Discussioni e proposte, prospettive e strategie per il Paese

La politica senza potere nell’Italia del non fare

Messaggioda ranvit il 22/07/2017, 11:23

RIFORME IMPOSSIBILI
La politica senza potere nell’Italia del non fare
Nessun Parlamento, nessun governo, nessun sindaco, può pensare davvero di far pagare le tasse a chi dovrebbe pagarle, di avere una burocrazia fedele alle proprie direttive, di licenziare tutti i mangiapane a tradimento che andrebbero licenziati, di ridurre l’enorme area del conflitto d’interessi, di stabilire reali principi di concorrenza
di Ernesto Galli della Loggia

Perché da anni in Italia ogni tentativo di cambiare in meglio ha quasi sempre vita troppo breve o finisce in nulla? Perché ogni tentativo di rendere efficiente un settore dell’amministrazione, di assicurare servizi pubblici migliori, una giustizia più spedita, un Fisco meno complicato, una sanità più veloce ed economica, di rendere la vita quotidiana di tutti più sicura, più semplice, più umana, perché ognuna di queste cose in Italia si rivela da anni un’impresa destinata nove volte su dieci ad arenarsi o a fallire?
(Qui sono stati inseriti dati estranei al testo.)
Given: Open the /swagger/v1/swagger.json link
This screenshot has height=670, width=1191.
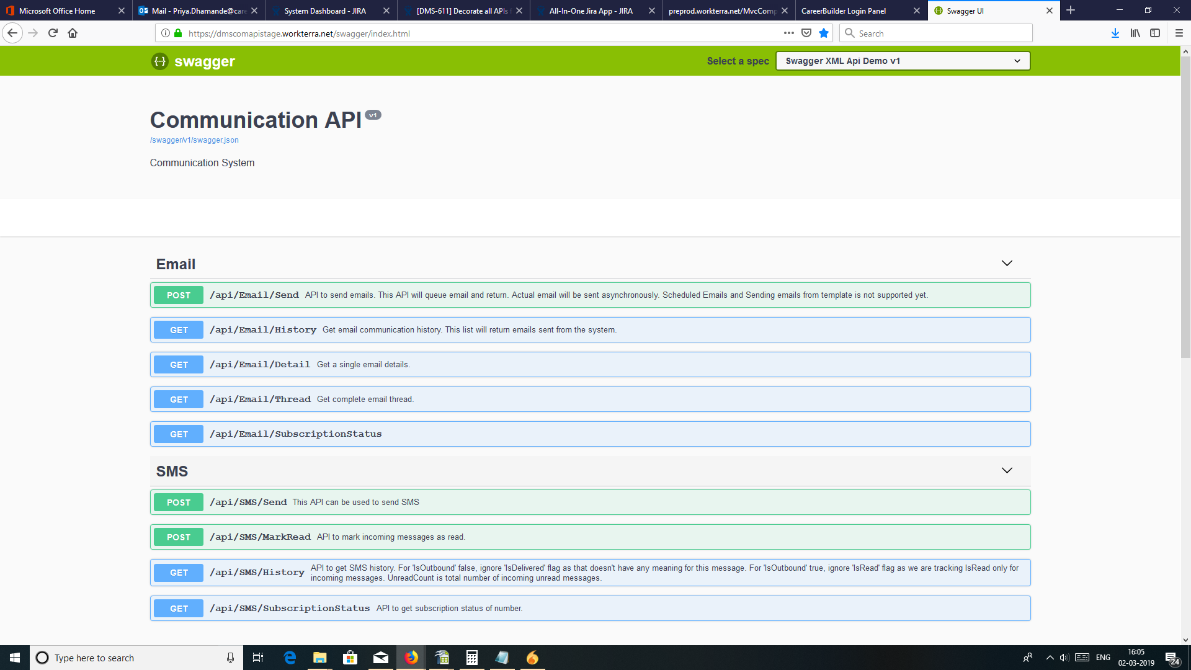Looking at the screenshot, I should click(194, 140).
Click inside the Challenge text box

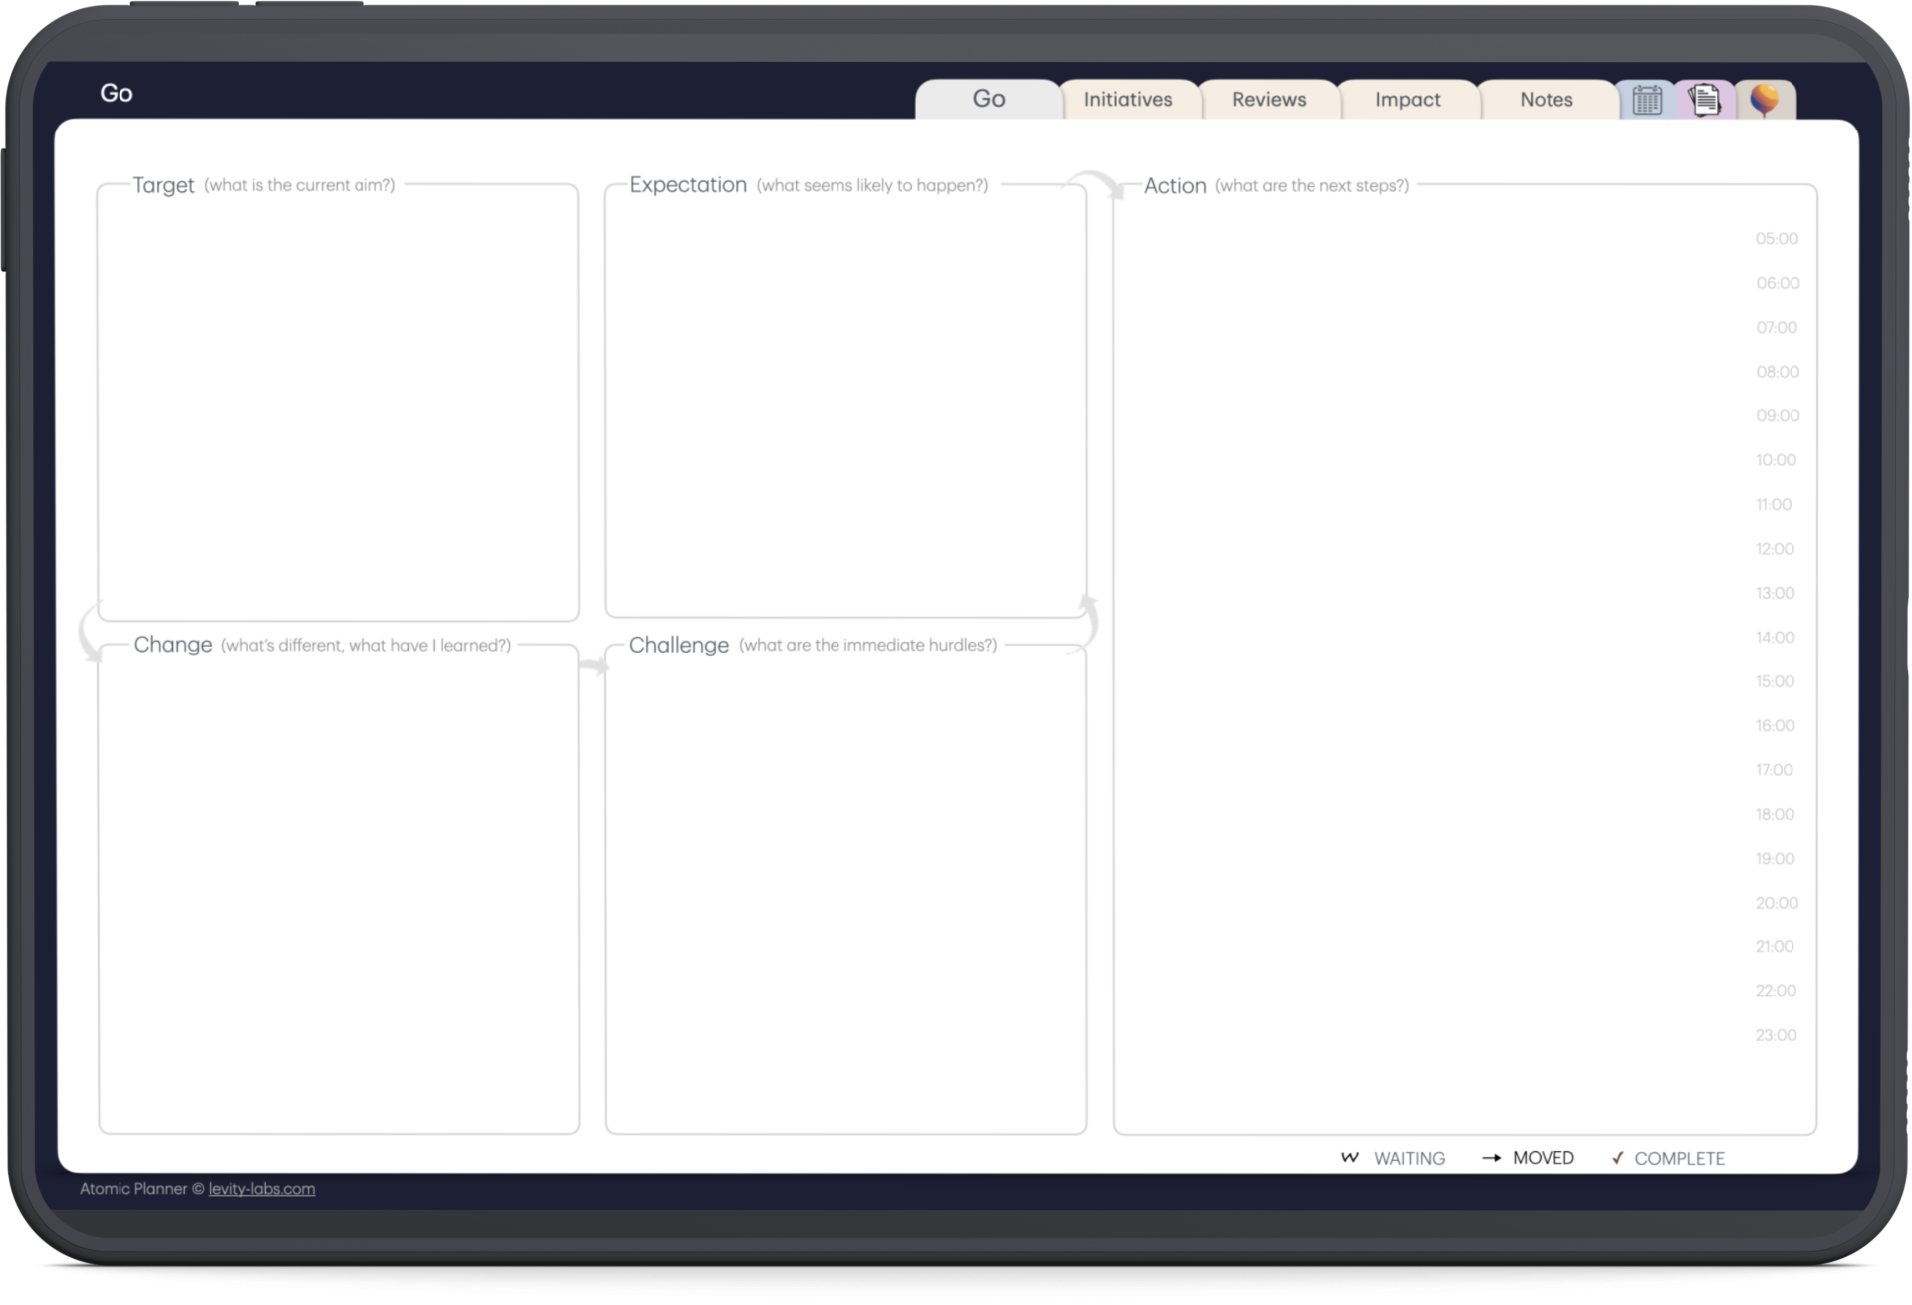pyautogui.click(x=844, y=887)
Perché da anni in questo Paese la politica e lo Stato sembrano esistere sempre meno per il bene e l’utile collettivi?
La risposta è innanzi tutto una: perché in Italia non esiste più il Potere. Se la politica di qualunque colore pur animata dalle migliori intenzioni non riesce ad andare mai al cuore di alcun problema, ad offrire una soluzione vera per nulla, dando di sé sempre e solo l’immagine di una monotona vacuità traboccante di chiacchiere, è per l’appunto perché da noi la politica, anche quando vuole non può contare sullo strumento essenziale che è tipicamente suo: il Potere. Cioè l’autorità di decidere che cosa fare, e di imporre che si faccia trovando gli strumenti per farlo: che poi si riassumono essenzialmente in uno, lo Stato. Al di là di ogni apparenza la crisi italiana, insomma, è innanzi tutto la crisi del potere politico in quanto potere di fare, e perciò è insieme crisi dello Stato.
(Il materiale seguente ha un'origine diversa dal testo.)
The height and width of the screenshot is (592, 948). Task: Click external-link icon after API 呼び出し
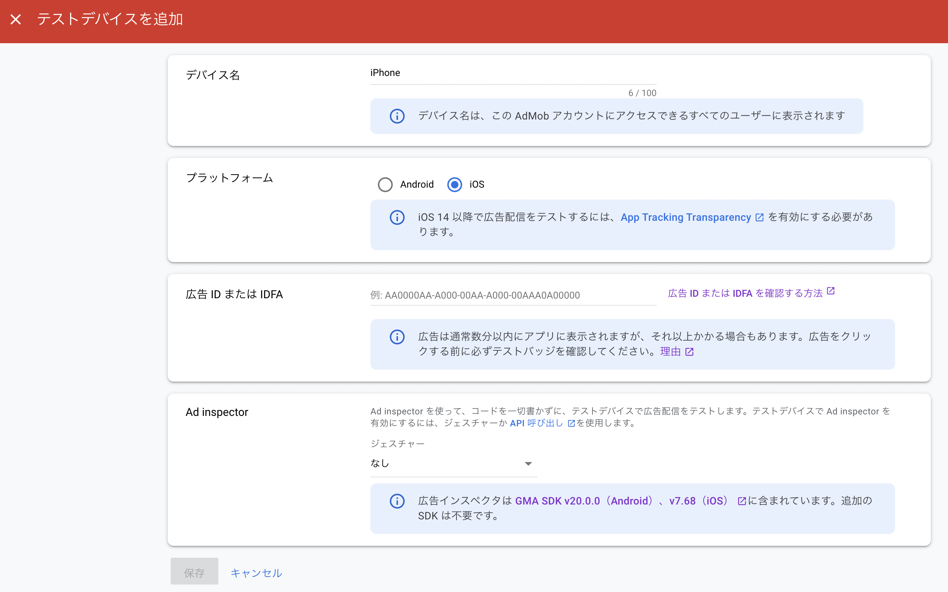[571, 423]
Beninteso, un potere politico formalmente esiste in questo Paese: ma in una forma puramente astratta, appunto. Di fatto esso è condizionato, inceppato, frazionato. Alla fine spappolato. In Italia, di mille progetti e mille propositi si riesce a vararne sì e no uno, e anche quell’uno non si riesce mai a portare a termine nei tempi, con la spesa e con l’efficacia esistenti altrove. Non a caso siamo il Paese del «non finito»; del «non previsto»; dei decreti attuativi sempre «mancanti»; dei finanziamenti iniziali sempre «insufficienti», e se proprio tutto fila liscio siamo il Paese dove si può sempre contare su un Tar in agguato. Il potere italiano è un potere virtualmente impotente.
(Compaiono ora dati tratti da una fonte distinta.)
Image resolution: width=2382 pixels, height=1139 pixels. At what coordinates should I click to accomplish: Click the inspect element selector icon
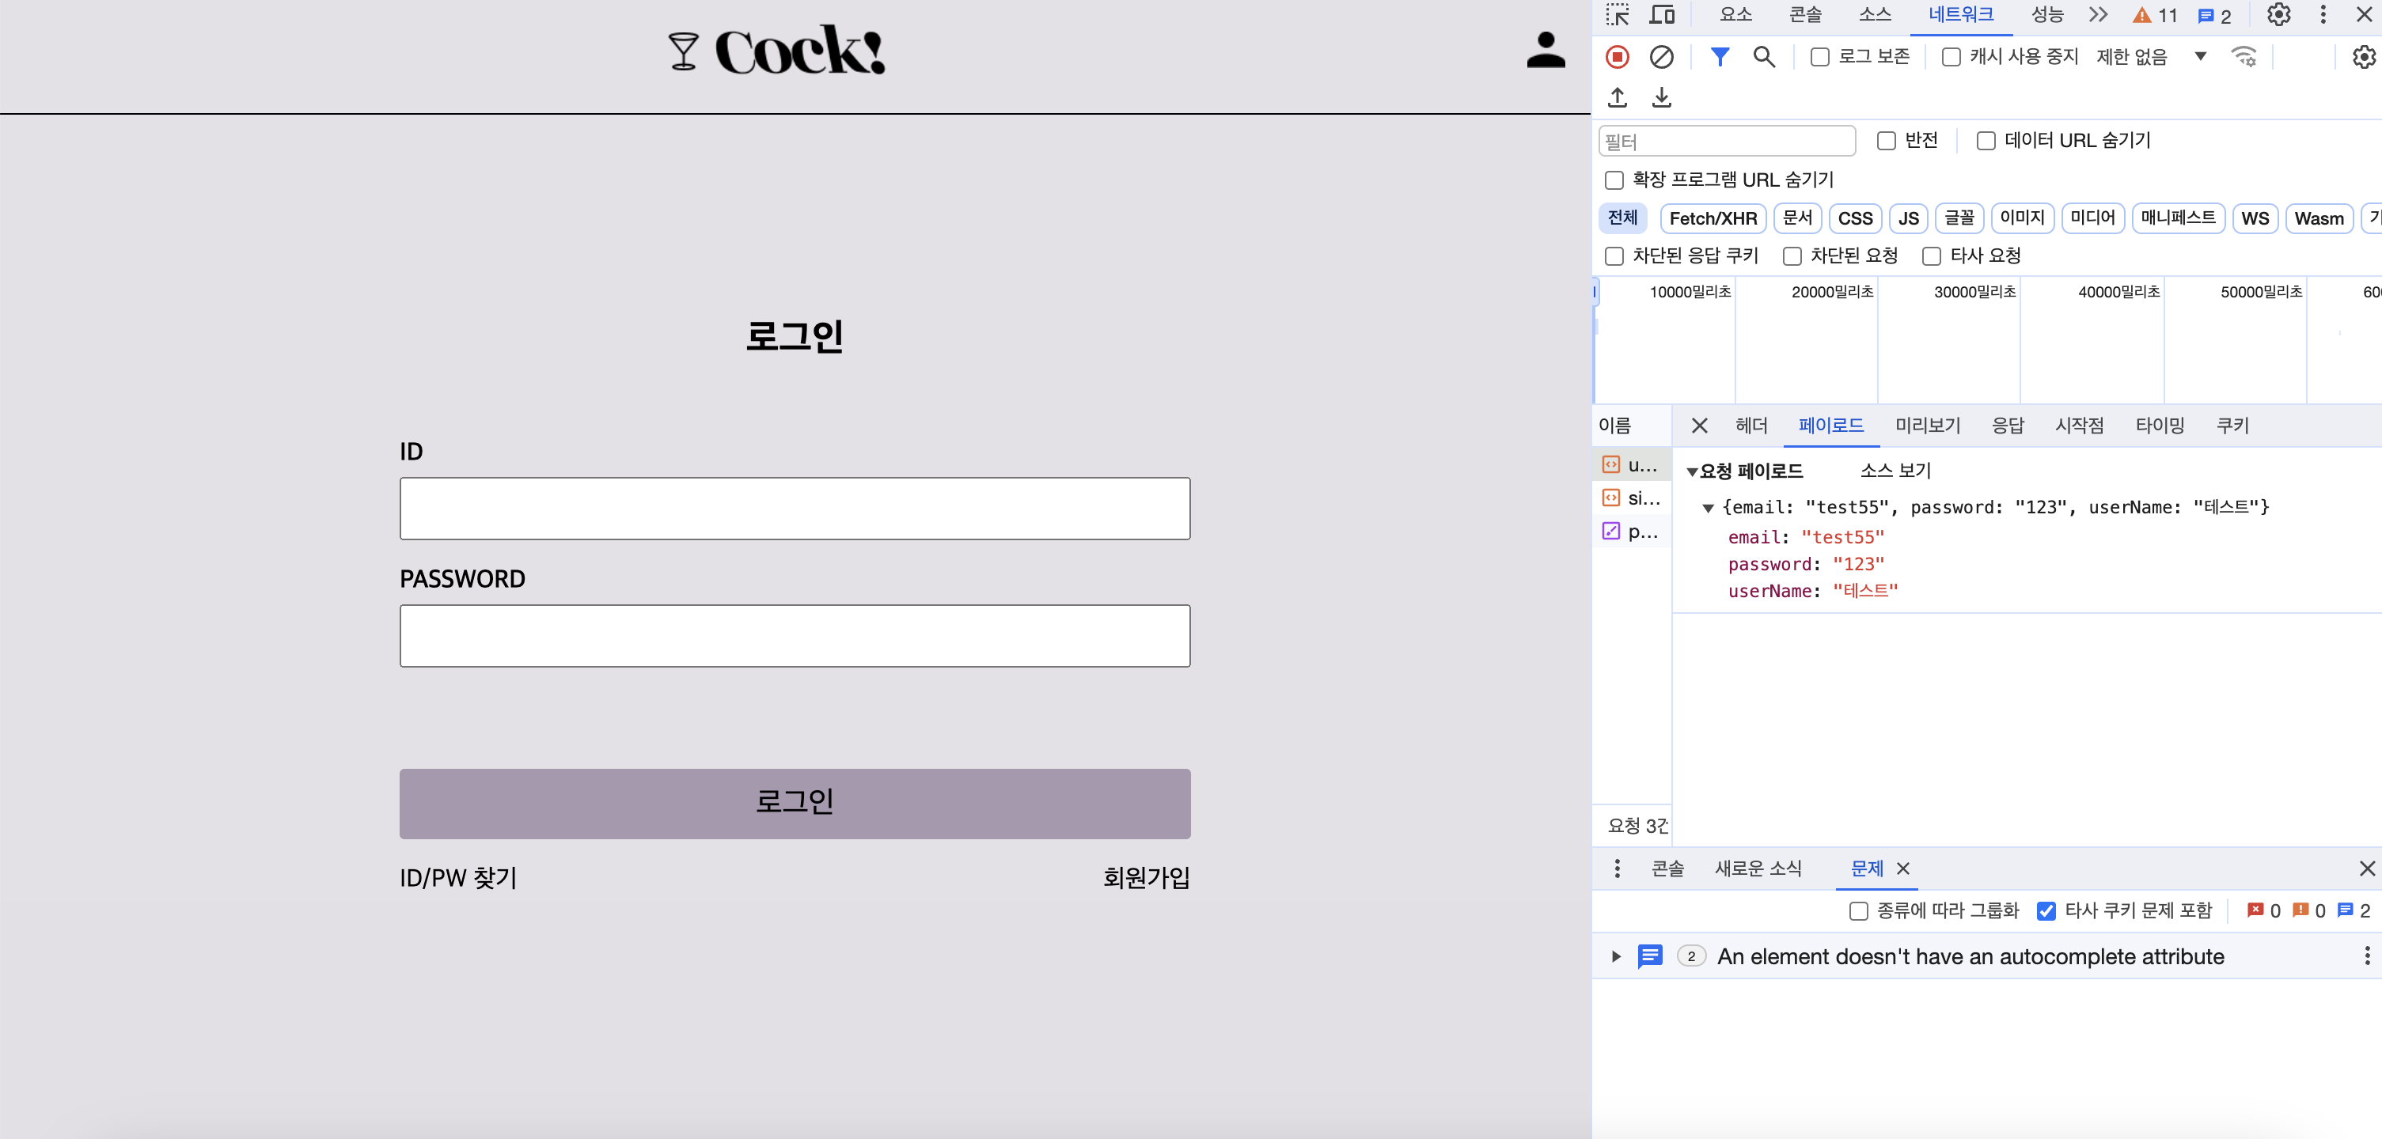(x=1617, y=15)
Perché? La risposta conduce al cuore della nostra storia recente: perché ormai la vera legittimazione del potere politico italiano non deriva dalle elezioni, dalle maggioranze parlamentari, o da altre analoghe istanze o procedure. Svaniti i partiti come forze autonome, come autonome fonti d’ispirazione e di raccolta del consenso, l’autentica legittimazione del potere politico italiano si fonda su altro: sull’impegno a non considerare essenziale, e quindi a non esigere, il rispetto della legge.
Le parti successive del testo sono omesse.